睡眠不足や不眠は、病気のリスクを高めたり、生活や仕事に影響することが分かっています。また、第2回(5月2日付)でも書いたように、「ストレス反応」の1つとして睡眠に問題が出ることもあります。みなさんのなかにも、仕事が大変な時期に、仕事が気になってぐっすり眠れず、翌日に響いた経験があるという方がいるかもしれません。
睡眠に関わる病気や、睡眠問題の原因は多種多様です。仕事のストレスが原因になっていることもありますし、身体疾患が原因のこともあります。睡眠で困っている場合は、習慣の問題か、病気なのかを区別して対策を立てることが重要です。睡眠の問題が長引いていたり、習慣を変えるなどの工夫をしても変わらない場合には、受診してみてくださいね。

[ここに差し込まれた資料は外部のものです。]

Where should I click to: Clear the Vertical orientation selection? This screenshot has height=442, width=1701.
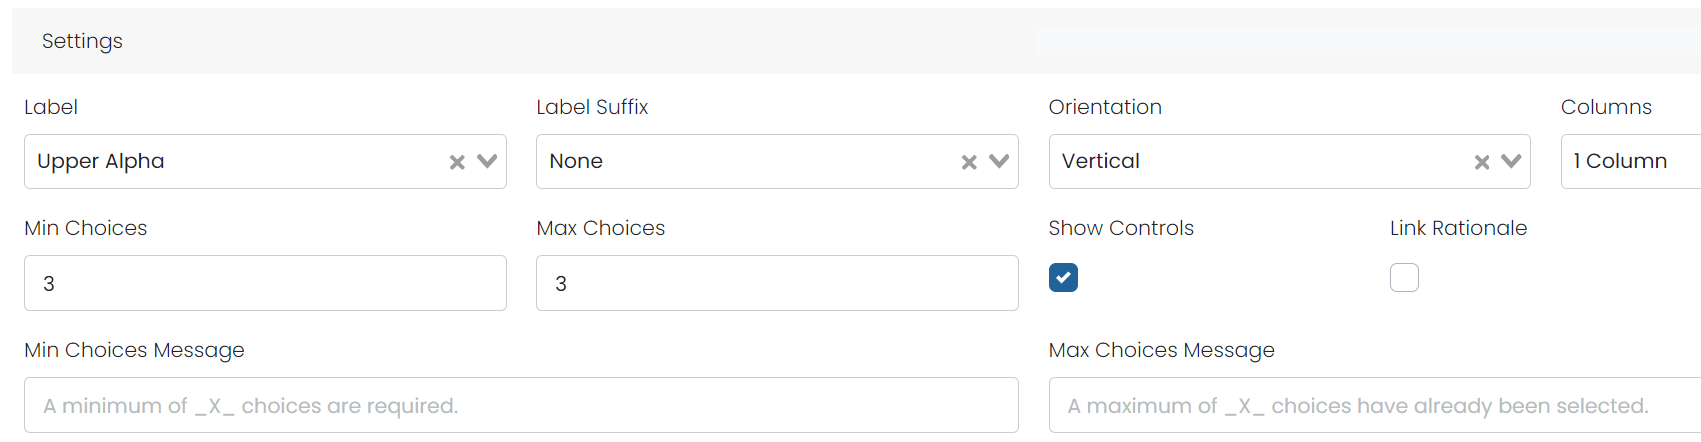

では、習慣が問題の場合、どのようなことに気をつけると良いのでしょうか。不眠に悩んでいる人によくある習慣があります。(1)眠れないのに横になって休んだり、まだ眠くないのに布団に入る(眠れないことを気にする時間が長いとかえって不眠を悪化させます。寝つきやすい時刻は体内時計で決まっています)、(2)昼寝が長すぎる(長い昼寝は睡眠ニーズを減らします)、(3)眠るために飲酒する(寝つきは良くなりますが深い睡眠が減ります)などです。それぞれ問題があります。それぞれについて、(1)ちょい遅寝、ちょい早起きをする、寝室やベッドの上では読書など睡眠以外のことをしない、(2)昼寝は20分以内にする、(3)眠るための飲酒は控える、こういった切り替えが有効です。
前回(10月3日付)紹介したリラクセーションを寝る前に行うこともお勧めです。また、ストレスが影響していそうな不眠には、睡眠習慣の改善に加え、ストレッサーへの対処を考えて実行してみましょう。
この連載では、今回まで「自分のこころを整える」ための情報を提供してきました。みなさんの生活に役立ちそうなことが1つでもあれば何よりです。
来月からは、同僚や家族など周りの人の不調にどう対応するか、考えていきます。